● Required action: Each line below is to be written out once more, precisely as given.

● Dataset records:
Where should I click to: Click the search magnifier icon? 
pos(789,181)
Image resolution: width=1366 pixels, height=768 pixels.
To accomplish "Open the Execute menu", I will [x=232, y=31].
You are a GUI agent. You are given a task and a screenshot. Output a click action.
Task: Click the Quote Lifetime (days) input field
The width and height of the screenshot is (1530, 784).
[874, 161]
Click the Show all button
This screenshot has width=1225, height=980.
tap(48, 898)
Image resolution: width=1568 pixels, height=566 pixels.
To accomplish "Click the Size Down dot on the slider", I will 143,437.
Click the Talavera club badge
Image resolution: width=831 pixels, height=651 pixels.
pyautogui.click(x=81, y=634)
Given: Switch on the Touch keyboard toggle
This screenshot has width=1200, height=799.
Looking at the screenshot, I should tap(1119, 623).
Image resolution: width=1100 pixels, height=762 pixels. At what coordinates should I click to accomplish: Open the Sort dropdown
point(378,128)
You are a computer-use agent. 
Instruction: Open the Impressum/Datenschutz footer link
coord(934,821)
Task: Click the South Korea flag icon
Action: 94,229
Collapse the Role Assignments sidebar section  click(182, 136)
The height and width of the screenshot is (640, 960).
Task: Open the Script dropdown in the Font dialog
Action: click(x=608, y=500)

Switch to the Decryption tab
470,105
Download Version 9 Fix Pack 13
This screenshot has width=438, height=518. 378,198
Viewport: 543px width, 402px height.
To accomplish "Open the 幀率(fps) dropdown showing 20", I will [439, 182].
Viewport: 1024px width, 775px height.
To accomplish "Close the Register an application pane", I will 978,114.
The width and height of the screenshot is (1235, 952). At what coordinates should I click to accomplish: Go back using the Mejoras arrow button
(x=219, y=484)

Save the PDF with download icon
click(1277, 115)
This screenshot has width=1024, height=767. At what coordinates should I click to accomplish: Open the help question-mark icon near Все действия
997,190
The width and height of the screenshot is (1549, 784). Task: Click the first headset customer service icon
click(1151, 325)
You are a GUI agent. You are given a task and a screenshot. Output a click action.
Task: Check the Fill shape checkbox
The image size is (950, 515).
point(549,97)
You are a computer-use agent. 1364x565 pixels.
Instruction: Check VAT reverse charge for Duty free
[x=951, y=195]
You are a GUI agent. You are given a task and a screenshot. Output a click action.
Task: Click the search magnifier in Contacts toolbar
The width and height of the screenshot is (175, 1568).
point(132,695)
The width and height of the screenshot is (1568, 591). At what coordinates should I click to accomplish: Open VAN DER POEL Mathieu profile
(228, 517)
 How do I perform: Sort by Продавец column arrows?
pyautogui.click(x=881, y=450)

● Task result:
Where should I click to: Click the search magnifier icon? 
pos(789,181)
Image resolution: width=1366 pixels, height=768 pixels.
To accomplish "Open the Execute menu", I will [x=232, y=31].
You are a GUI agent. You are given a task and a screenshot. Output a click action.
Task: Click the Quote Lifetime (days) input field
The width and height of the screenshot is (1530, 784).
[874, 161]
Click the Show all button
This screenshot has width=1225, height=980.
tap(48, 898)
Image resolution: width=1568 pixels, height=566 pixels.
To accomplish "Click the Size Down dot on the slider", I will 143,437.
Click the Talavera club badge
Image resolution: width=831 pixels, height=651 pixels.
pyautogui.click(x=81, y=634)
Given: Switch on the Touch keyboard toggle
This screenshot has width=1200, height=799.
Looking at the screenshot, I should tap(1119, 623).
Image resolution: width=1100 pixels, height=762 pixels. At what coordinates should I click to accomplish: Open the Sort dropdown
point(378,128)
You are a computer-use agent. 
Instruction: Open the Impressum/Datenschutz footer link
coord(934,821)
Task: Click the South Korea flag icon
Action: 94,229
Collapse the Role Assignments sidebar section  click(182, 136)
The height and width of the screenshot is (640, 960).
Task: Open the Script dropdown in the Font dialog
Action: click(x=608, y=500)

Switch to the Decryption tab
470,105
Download Version 9 Fix Pack 13
This screenshot has width=438, height=518. 378,198
Viewport: 543px width, 402px height.
To accomplish "Open the 幀率(fps) dropdown showing 20", I will [439, 182].
Viewport: 1024px width, 775px height.
To accomplish "Close the Register an application pane", I will 978,114.
The width and height of the screenshot is (1235, 952). At what coordinates should I click to accomplish: Go back using the Mejoras arrow button
(x=219, y=484)

Save the PDF with download icon
click(1277, 115)
This screenshot has width=1024, height=767. At what coordinates should I click to accomplish: Open the help question-mark icon near Все действия
997,190
The width and height of the screenshot is (1549, 784). Task: Click the first headset customer service icon
click(1151, 325)
You are a GUI agent. You are given a task and a screenshot. Output a click action.
Task: Check the Fill shape checkbox
The image size is (950, 515).
point(549,97)
You are a computer-use agent. 1364x565 pixels.
Instruction: Check VAT reverse charge for Duty free
[x=951, y=195]
You are a GUI agent. You are given a task and a screenshot. Output a click action.
Task: Click the search magnifier in Contacts toolbar
The width and height of the screenshot is (175, 1568).
point(132,695)
The width and height of the screenshot is (1568, 591). At what coordinates should I click to accomplish: Open VAN DER POEL Mathieu profile
(228, 517)
 How do I perform: Sort by Продавец column arrows?
pyautogui.click(x=881, y=450)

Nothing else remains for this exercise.